Beginner
Next-Generation Sequencing (NGS) Analysis
Master the complete Next-Generation Sequencing (NGS) workflow. This course provides hands-on experience in a Linux environment (WSL), covering everything from raw data Quality Control to Genome Assembly and Sequence Alignment.
- Environment: Linux on Windows (WSL) setup and command-line mastery.
- Core Workflows: QC, Trimming, Assembly (SPAdes), and Alignment (BWA/SAMtools).
- Data Analysis: Working with FASTA, FASTQ, BAM, and VCF formats.
Course Overview
This section provides a comprehensive introduction to NGS data analysis, covering essential computational skills, biological data handling, and practical workflows. Participants will gain hands-on experience using Linux-based environments and widely used bioinformatics tools for real-world genomic data analysis.
What You Will Learn
Module 0 & 1: Linux Environment & NGS Fundamentals
- Linux on Windows: Setting up WSL and understanding why Linux is vital for bioinformatics.
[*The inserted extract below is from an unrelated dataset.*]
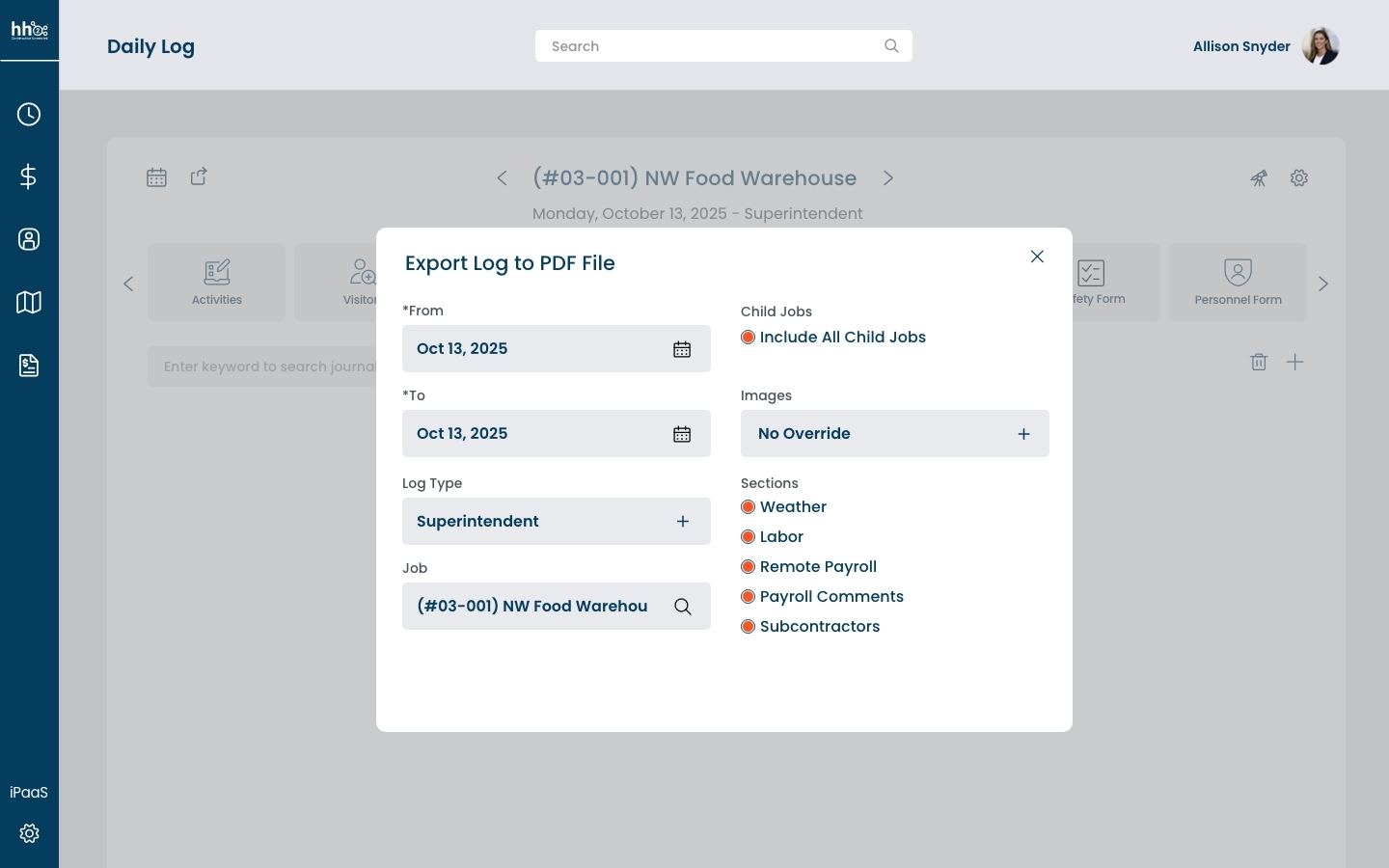Select the dollar sign payroll icon in sidebar

tap(29, 176)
- Command Line: Practical navigation, file system structure, and essential shell commands.
- Workflow Design: Overview of end-to-end NGS analysis and setting up mini-projects.
Module 2 & 3: Data Retrieval & Similarity Search
- NCBI Databases: Accessing real genomic data and reference genomes (e.g., E. coli).
- File Formats: Deep dive into FASTA, FASTQ, BAM, and VCF structures.
- BLAST Analysis: Executing local vs. web-based BLAST and interpreting output results.
Module 4: Quality Control (QC)
- Raw Data Assessment: Understanding Phred quality scores and FastQC reports.
- Data Cleaning: Hands-on read trimming and filtering techniques to improve data quality.
Module 5 & 6: Genome Assembly & Alignment
- Genome Assembly: Building complete genomes from reads using SPAdes and validating results.
- Sequence Alignment: Aligning reads to reference genomes using BWA and SAMtools.
- Metrics: Evaluating alignment quality and understanding SAM/BAM formats.
Module 7: Variant Calling (Conceptual)
- Genetic Variation: Principles of identifying variants from sequencing data.
- Pipelines: Understanding the logic of industry-standard variant calling workflows and VCF interpretation.
Learning Outcomes
- Work efficiently in a Linux-based bioinformatics environment.
- Handle real-world NGS datasets independently.
- Perform QC, Assembly, and Alignment using professional tools.
- Translate raw sequencing data into meaningful biological insights.